# PROVIDED DATA
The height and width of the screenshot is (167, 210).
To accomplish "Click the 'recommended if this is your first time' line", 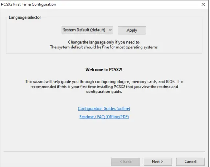I will click(104, 87).
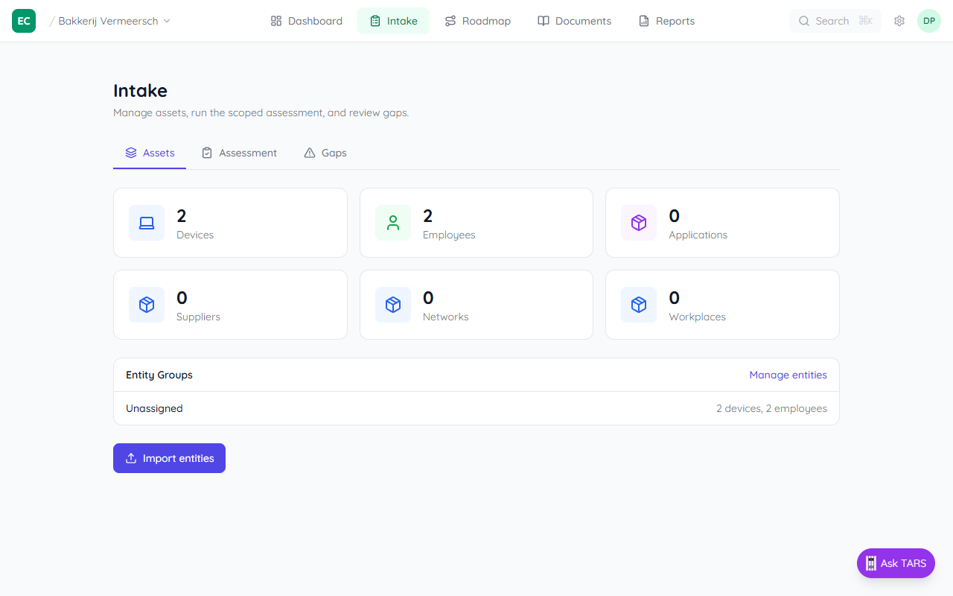Click the laptop icon on Devices card

(147, 223)
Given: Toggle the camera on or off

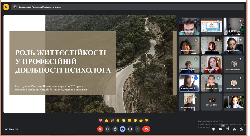Looking at the screenshot, I should click(x=107, y=129).
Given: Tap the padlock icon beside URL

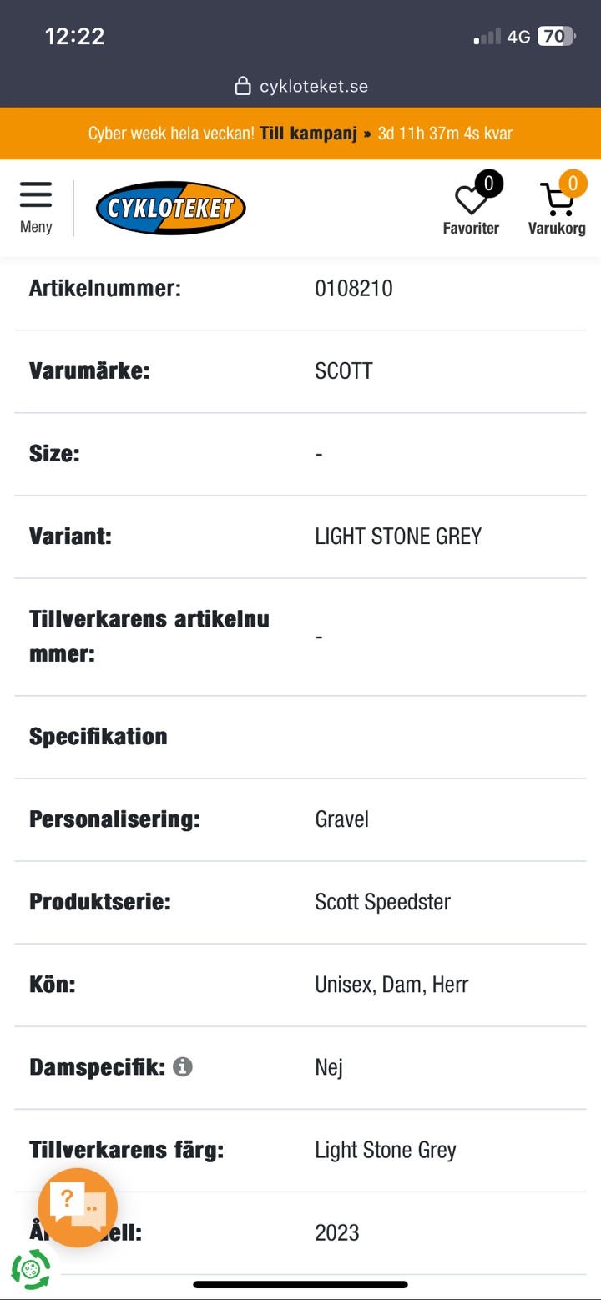Looking at the screenshot, I should coord(243,87).
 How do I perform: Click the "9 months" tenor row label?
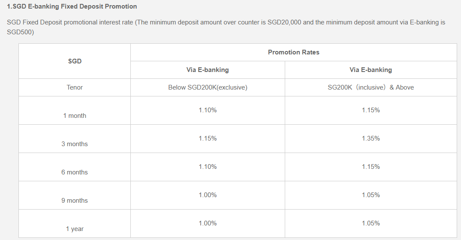(75, 201)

# WHAT TO DO
Please print the line that contains "Given: Tap the padlock icon beside URL" along with every later line of the material, exactly, through the last one. Leave pictures out of the copy.

# TASK OUTPUT
Given: Tap the padlock icon beside URL

Looking at the screenshot, I should coord(243,87).
 How do I perform: Click the "9 months" tenor row label?
(75, 201)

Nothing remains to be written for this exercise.